_DATASET RECORDS_
┌──

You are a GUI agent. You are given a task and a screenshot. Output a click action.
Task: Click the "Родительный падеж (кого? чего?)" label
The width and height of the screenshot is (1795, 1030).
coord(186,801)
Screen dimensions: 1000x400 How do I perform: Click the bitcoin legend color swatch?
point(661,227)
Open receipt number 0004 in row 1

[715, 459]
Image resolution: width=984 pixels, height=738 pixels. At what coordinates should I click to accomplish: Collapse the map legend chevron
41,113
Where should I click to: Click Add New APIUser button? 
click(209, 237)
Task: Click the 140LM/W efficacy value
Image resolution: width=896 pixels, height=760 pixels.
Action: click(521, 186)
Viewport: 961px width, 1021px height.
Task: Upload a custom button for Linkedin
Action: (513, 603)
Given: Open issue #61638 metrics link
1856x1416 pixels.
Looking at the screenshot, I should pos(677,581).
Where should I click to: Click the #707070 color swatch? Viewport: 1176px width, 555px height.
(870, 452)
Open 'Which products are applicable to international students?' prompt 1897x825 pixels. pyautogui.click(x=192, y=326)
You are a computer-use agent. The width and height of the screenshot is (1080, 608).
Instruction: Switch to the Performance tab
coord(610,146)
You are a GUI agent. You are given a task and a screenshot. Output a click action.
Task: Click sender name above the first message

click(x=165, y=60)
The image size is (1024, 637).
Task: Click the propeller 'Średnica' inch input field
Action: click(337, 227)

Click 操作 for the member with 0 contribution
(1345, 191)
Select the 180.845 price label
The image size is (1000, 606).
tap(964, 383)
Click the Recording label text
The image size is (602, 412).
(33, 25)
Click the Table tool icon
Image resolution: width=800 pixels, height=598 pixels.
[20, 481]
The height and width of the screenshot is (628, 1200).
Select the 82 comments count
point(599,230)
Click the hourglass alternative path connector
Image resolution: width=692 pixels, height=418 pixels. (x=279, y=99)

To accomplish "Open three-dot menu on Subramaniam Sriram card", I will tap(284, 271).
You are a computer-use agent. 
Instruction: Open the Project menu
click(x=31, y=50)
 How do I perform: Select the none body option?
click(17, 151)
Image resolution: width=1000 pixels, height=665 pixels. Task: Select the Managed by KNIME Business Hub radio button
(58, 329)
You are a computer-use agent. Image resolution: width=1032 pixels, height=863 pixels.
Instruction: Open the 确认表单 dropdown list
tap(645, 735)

└──

_ACTION ITEM_
Copy every line above in which the string "label" shows up.

_RESPONSE TO THIS TASK_
Task: Click the "Родительный падеж (кого? чего?)" label
Select the 180.845 price label
Click the Recording label text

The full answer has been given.